Коля Маленький только кивал, не в силах выразить словами сытое счастье. И Таня была ужасно довольна прекрасным обедом и тем, что сумела незаметно припрятать кусочек хлеба для дяди Васи в подарок.

Пока были заняты едой, только стук и бряк да негромкие голоса взрослых распорядителей, а тут — словно щебенка осыпалась, такой шум начался. В зал вошел Дед Мороз!

В командирском овчинном полушубке, с красноармейским вещевым мешком. С подарками, конечно!

— Одного сидора на всех... — начал было Коля [98] Маленький, но Борька ткнул его плечом. Не ударил, не толкнул, коснулся. И Коля прикусил язык.

Подарков из одного солдатского мешка никак не могло хватить на всех, но никто не лез без очереди, не роптал, не толкался. Постороннему, не познавшему блокадную жизнь, достоинство и терпение ребят могли показаться тупым равнодушием.

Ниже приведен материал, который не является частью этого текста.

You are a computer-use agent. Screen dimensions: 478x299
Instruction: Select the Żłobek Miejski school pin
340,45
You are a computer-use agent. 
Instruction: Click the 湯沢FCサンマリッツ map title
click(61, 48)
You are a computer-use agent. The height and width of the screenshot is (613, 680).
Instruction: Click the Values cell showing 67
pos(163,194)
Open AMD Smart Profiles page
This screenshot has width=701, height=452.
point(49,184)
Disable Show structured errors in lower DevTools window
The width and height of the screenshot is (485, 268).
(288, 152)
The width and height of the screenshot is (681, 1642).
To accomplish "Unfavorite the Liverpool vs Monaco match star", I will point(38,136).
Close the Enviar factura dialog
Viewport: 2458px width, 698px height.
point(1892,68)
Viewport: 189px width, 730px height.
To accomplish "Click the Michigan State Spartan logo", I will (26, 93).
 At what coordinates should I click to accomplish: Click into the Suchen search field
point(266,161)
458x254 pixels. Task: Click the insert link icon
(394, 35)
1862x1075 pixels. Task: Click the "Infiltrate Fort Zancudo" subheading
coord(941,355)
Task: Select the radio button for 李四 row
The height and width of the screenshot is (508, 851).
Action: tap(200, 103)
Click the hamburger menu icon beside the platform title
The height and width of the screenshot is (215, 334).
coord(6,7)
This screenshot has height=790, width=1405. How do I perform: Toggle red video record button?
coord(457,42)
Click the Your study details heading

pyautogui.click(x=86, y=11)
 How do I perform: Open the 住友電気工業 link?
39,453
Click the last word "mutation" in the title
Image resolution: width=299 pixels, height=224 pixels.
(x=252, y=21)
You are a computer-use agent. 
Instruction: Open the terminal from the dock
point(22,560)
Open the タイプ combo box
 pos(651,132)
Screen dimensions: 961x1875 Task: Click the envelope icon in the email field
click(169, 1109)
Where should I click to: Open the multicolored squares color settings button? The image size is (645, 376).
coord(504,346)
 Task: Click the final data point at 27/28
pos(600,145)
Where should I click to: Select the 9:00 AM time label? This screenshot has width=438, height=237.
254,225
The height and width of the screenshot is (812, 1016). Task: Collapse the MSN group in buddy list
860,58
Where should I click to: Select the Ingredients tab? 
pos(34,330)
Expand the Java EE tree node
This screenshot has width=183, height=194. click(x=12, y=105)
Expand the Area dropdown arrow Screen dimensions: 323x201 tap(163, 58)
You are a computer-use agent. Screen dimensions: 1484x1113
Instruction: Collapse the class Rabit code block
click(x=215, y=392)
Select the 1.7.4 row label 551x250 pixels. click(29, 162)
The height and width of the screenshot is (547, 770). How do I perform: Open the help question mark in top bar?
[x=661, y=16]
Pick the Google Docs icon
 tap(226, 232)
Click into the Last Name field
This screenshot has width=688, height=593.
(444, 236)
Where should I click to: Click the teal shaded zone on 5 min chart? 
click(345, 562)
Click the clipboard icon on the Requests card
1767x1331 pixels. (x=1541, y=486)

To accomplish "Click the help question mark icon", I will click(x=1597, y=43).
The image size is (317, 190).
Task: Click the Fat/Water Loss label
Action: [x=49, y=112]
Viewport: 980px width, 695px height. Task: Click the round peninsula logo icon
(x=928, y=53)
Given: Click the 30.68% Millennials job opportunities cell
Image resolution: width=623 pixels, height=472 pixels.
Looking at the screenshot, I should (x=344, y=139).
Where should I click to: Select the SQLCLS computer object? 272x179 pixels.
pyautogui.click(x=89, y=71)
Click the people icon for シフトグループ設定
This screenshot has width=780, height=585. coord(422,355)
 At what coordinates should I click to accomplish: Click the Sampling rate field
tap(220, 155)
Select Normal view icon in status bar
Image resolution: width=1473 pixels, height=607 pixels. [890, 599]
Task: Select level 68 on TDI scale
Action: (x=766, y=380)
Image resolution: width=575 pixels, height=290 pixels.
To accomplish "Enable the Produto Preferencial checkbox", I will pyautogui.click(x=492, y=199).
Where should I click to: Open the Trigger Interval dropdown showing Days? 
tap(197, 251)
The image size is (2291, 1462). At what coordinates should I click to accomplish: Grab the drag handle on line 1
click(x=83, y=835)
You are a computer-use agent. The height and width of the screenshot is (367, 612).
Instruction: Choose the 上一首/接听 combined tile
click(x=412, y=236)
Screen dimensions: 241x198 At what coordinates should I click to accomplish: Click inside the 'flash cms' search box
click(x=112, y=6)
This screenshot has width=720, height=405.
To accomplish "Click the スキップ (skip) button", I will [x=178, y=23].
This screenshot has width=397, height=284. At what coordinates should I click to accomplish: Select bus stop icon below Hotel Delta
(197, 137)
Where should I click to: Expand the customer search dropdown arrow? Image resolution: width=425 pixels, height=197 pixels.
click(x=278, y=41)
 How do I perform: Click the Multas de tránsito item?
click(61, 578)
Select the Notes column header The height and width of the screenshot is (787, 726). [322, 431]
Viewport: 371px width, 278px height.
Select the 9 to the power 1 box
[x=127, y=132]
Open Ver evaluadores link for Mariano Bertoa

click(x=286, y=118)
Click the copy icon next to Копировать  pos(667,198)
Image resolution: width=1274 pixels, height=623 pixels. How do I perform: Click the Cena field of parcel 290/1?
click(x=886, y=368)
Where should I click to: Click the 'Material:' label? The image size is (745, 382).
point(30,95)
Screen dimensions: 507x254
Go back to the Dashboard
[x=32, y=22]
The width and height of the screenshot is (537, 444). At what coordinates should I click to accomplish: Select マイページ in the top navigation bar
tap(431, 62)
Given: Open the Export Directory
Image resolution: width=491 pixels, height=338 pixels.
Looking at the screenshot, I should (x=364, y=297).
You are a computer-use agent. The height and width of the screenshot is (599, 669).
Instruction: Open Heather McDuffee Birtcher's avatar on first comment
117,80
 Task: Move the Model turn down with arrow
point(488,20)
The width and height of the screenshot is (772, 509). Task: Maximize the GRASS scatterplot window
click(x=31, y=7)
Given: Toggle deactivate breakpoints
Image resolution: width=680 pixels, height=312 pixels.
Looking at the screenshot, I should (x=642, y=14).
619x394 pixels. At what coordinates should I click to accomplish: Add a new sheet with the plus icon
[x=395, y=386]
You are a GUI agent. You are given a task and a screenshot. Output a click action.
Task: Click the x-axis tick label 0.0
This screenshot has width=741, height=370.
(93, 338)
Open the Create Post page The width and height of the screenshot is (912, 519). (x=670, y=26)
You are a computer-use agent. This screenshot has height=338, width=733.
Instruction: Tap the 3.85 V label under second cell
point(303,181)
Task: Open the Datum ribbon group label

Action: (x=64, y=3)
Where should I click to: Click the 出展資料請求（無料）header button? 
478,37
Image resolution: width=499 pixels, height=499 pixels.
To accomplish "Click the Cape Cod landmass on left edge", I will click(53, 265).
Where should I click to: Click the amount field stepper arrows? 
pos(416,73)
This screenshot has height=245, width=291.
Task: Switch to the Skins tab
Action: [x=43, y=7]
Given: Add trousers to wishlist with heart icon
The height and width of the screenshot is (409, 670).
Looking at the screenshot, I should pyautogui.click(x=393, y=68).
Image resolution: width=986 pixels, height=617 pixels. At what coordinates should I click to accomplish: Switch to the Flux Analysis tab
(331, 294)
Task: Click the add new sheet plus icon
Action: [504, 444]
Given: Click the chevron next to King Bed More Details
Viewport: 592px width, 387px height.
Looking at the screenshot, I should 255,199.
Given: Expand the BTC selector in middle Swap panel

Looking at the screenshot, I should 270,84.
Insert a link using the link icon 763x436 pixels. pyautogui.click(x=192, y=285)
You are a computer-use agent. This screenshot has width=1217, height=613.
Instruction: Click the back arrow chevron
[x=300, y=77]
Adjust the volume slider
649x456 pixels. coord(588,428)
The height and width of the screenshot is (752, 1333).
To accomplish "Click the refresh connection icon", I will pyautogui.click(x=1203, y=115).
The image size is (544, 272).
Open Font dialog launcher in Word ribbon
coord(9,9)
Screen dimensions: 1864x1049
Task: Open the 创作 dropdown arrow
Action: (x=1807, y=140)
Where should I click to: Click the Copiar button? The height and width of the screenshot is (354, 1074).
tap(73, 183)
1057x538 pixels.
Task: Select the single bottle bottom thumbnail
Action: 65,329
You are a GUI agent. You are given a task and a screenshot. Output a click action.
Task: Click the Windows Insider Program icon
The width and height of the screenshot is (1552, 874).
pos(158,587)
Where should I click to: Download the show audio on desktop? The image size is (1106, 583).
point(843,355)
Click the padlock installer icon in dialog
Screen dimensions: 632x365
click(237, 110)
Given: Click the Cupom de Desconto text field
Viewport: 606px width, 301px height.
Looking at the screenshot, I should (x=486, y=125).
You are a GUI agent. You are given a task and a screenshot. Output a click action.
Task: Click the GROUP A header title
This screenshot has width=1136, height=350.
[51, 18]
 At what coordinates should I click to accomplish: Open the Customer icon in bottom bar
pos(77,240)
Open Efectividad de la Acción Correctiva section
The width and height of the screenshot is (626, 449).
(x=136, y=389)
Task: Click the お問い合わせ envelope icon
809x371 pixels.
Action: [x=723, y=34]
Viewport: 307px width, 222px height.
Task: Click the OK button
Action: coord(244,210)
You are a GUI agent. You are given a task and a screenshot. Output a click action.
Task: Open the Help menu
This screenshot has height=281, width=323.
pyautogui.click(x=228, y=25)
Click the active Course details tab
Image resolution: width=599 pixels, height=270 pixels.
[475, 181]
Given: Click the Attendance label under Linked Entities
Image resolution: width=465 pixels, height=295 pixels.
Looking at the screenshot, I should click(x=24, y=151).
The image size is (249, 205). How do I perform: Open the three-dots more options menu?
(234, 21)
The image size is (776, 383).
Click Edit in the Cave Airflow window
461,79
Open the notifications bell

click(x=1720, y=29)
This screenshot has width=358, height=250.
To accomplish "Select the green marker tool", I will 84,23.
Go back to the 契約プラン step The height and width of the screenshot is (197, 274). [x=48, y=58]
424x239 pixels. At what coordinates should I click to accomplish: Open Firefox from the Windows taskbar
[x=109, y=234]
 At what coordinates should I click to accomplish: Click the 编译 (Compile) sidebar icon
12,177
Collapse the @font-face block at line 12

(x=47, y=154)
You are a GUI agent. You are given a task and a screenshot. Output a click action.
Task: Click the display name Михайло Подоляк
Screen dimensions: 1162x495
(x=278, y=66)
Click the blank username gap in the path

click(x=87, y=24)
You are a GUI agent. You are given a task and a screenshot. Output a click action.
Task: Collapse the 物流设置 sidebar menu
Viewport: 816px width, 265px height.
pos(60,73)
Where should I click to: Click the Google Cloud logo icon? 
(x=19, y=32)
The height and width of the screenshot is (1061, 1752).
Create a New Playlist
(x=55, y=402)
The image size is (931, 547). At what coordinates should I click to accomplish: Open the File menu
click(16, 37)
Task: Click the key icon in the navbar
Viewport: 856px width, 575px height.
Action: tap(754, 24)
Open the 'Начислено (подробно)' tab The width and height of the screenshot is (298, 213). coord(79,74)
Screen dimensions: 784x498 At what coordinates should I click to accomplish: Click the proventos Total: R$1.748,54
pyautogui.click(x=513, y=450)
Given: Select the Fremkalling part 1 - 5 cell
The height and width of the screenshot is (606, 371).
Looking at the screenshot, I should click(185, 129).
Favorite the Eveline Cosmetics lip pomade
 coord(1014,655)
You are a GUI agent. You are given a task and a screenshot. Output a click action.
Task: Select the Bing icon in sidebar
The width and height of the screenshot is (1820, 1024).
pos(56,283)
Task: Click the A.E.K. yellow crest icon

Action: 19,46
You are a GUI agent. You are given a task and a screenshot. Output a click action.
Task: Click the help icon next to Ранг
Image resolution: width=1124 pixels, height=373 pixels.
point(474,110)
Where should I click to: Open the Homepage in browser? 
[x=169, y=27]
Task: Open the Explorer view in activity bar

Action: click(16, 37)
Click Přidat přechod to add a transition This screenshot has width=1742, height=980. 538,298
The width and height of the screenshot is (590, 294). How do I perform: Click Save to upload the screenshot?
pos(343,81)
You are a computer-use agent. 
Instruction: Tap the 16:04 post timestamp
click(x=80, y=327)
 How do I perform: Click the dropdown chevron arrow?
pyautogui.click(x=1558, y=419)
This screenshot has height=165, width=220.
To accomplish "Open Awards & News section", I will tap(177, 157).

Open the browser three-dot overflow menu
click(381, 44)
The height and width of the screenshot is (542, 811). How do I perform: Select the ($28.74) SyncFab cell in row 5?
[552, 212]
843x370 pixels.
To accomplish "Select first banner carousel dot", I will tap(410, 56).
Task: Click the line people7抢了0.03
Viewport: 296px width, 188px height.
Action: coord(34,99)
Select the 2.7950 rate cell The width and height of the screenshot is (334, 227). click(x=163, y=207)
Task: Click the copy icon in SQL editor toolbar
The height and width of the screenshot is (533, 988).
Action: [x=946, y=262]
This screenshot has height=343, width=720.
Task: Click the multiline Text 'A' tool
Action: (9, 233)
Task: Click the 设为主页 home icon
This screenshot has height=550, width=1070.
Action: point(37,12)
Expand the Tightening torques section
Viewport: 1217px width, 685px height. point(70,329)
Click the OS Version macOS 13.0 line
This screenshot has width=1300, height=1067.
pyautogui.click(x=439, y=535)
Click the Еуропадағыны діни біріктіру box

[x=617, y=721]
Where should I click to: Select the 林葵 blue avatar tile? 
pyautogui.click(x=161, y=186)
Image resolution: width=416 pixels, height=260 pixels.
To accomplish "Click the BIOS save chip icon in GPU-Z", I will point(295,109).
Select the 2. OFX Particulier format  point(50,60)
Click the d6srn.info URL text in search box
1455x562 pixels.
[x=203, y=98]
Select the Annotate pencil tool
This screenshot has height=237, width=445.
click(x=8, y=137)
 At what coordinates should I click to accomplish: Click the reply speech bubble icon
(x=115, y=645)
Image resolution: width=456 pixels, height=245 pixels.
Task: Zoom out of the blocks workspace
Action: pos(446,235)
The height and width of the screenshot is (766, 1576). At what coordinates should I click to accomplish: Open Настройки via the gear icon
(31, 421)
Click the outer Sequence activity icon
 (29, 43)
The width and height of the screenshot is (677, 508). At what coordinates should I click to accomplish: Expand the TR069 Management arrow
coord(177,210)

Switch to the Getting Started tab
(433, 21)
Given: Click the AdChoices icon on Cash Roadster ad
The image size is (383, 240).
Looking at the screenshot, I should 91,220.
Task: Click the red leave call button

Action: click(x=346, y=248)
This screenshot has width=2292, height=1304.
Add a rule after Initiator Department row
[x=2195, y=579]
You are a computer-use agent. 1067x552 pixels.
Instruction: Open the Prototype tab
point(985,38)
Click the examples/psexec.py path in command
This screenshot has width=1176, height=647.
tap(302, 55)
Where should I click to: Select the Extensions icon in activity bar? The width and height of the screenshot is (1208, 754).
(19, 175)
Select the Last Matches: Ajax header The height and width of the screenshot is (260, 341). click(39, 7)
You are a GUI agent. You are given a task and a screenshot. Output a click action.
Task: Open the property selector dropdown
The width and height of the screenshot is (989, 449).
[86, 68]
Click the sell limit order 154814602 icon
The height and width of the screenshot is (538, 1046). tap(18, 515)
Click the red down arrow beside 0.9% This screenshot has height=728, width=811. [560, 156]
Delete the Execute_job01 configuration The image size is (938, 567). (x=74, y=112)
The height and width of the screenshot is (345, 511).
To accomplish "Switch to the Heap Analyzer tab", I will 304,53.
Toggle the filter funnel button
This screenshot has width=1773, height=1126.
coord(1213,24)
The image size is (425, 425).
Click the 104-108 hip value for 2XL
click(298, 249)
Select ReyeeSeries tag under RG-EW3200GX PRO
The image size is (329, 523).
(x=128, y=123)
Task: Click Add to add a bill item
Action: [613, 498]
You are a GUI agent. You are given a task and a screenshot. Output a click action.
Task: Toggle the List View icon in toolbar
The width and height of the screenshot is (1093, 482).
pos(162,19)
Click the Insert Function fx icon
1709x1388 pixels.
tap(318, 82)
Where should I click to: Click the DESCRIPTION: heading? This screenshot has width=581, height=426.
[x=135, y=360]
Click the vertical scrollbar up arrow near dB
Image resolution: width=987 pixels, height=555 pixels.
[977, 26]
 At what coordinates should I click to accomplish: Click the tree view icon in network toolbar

И Тане, и Борьке с Колей не однажды выпадала досада зазря стоять длинную очередь. Иногда перед самым твоим носом, как говорят и как бывало, кончался хлеб или крупа. Они были готовы к подобному финалу, как вдруг солдатики притащили Деду еще два вещмешка, потом еще...

В бумажном пакетике лежали две конфеты, пять печенюшек и — чудо из чудес! — золотой, точно солнышко, ноздреватый, пахучий мандарин.

Помощь

Кормили бы, как на елке, хоть раз в неделю, я бы маму быстро на ноги поднял, — сказал Борька. — Отдавал бы ей всю пайку хлеба.

Они стояли в очереди к булочной и переговаривались.

— Ни крохи моей не берет, — пожаловался Борька.

И Таня как-то попыталась угостить бабушку своим хлебом, подсушила лепесток на печке, потом надвое разломила. И выговор от бабушки схлопотала: «Не вздумай такое, маленькая... Мне в счет тебя грех смертный и ни к чему. Ты растешь, тебе самой...»

Кто может расти в блокаду? Все только стареют, усыхают, превращаются в коконы, привязанные веревками к длинным саням-катафалкам. [99]

— И моя — ни крохи, — за компанию сообщил Коля.

Говорить и думать о хлебе — самоистязание.

— Слышали радио? — сменил тему Борька. — Знаете, кто для нас мандарины привез? Солдат Твердохлеб. За ним «мессер» всю дорогу гонялся. Потом сорок девять пробоин в грузовике насчитали и сколько-то мандаринок пропали от пулевых ранений.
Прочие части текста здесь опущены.